No município de Macapá, os estudos de Santos et al (2016), apontam a precariedade do atendimento educacional à pessoas surdas. O estudo verificou que em toda a rede municipal de ensino, com quase 200 escolas, somente seis atendem alunos surdos na educação básica. E não é pela falta de surdos para estudarem, mas, sobretudo, pela falta de adequação da rede publica de ensino.

Em 2014, o Ministério da Educação, por meio da Secretaria da Diversidade e Inclusão (Secadi), publicou um documento, construído por professores surdos, ouvintes e militantes do movimento social surdo, para nortear a criação de escolas bilíngues para surdos.

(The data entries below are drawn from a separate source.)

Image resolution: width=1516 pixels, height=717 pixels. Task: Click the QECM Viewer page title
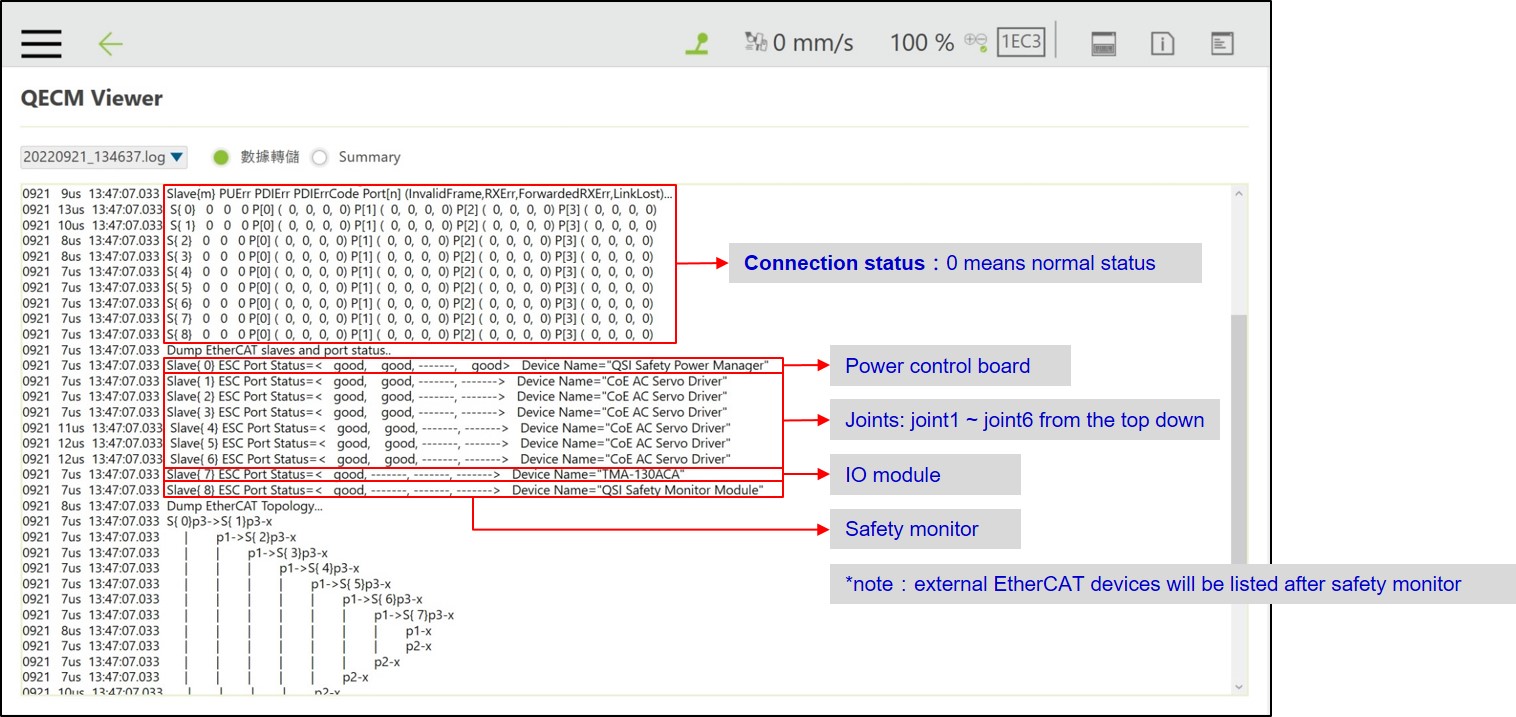[x=91, y=98]
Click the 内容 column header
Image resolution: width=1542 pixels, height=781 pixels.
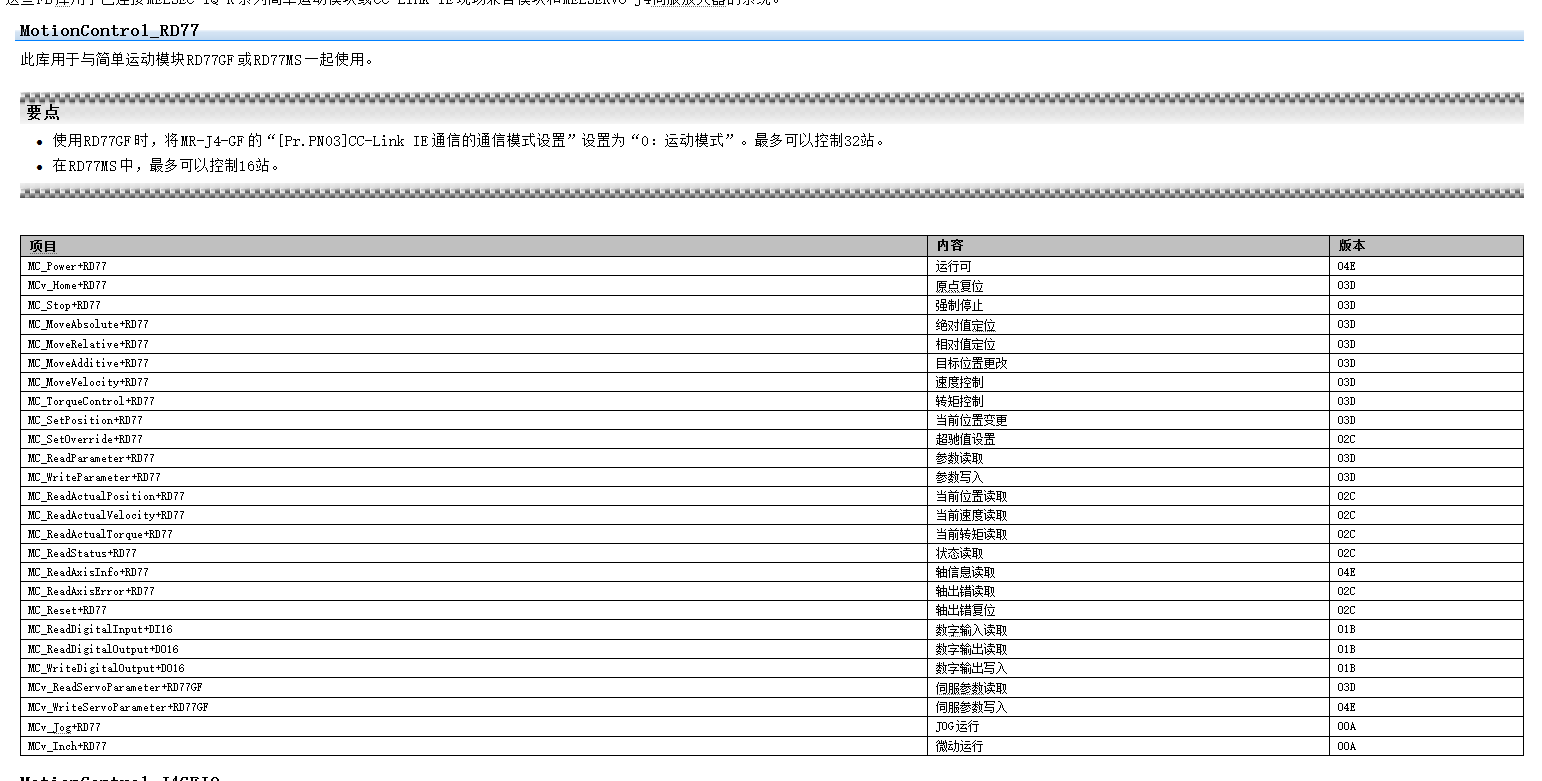pos(950,246)
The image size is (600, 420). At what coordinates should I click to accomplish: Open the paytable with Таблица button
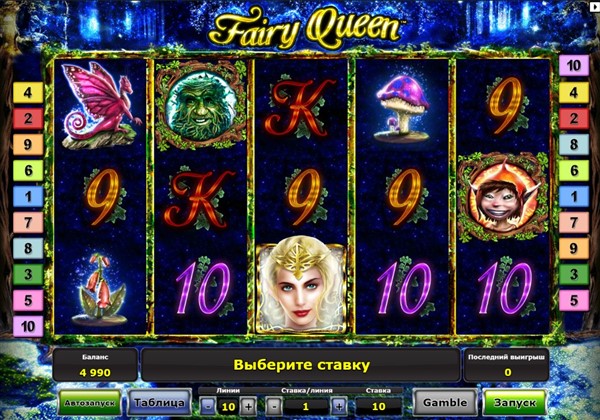[160, 402]
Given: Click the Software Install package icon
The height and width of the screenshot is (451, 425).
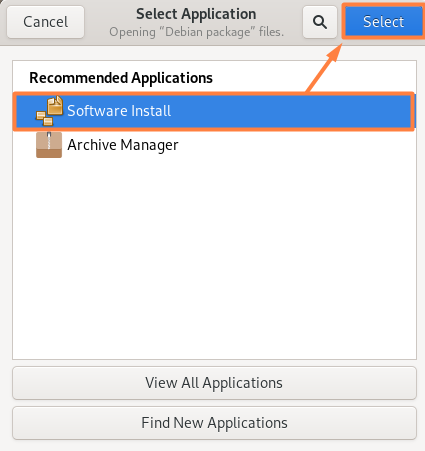Looking at the screenshot, I should (49, 111).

O documento trouxe inúmeras orientações e dados de como a educação de surdos está no Brasil e qual o ideal que é reivindicado pelos surdos brasileiros.

O documento ainda faz menção, como marco legal, a Declaração Universal dos Direitos Linguísticos, uma declaração que é inclusive, anterior a conhecida Declaração Universal dos Direitos da Pessoa com Deficiência, que é de 1996, redigida pela União das Nações Unidas pela Educação e Cultura (UNESCO). Na declaração há um entendimento de que todas as comunidades linguísticas têm o direito de decidir qual o grau da presença de sua língua, como língua veicular e como objeto de estudo em todos os níveis de ensino, que vão desde o pré-escolar até as séries mais avançadas (BARCELONA, 1996).

Seguindo então esta análise, os professores surdos que compunham o grupo de trabalho sobre política linguística, com vistas à elaboração do relatório supracitado, questionam, então, qual a base de sustentação do Ministério da Educação ao desconsiderar a decisão dos surdos, sendo uma comunidade linguística e, por assim serem, decidirem por uma escola bilíngue, apontando então qual seria o nível de uso de sua língua como língua veicular na escolarização de pessoas surdas.

Não diferente dos outros surdos desta pesquisa, José Ronaldo, ao relatar sua trajetória educacional, conta o quão difícil foi estudar numa escola em que sua língua não era usada, ou quando muito algumas pessoas usavam sinais soltos, descontextualizados.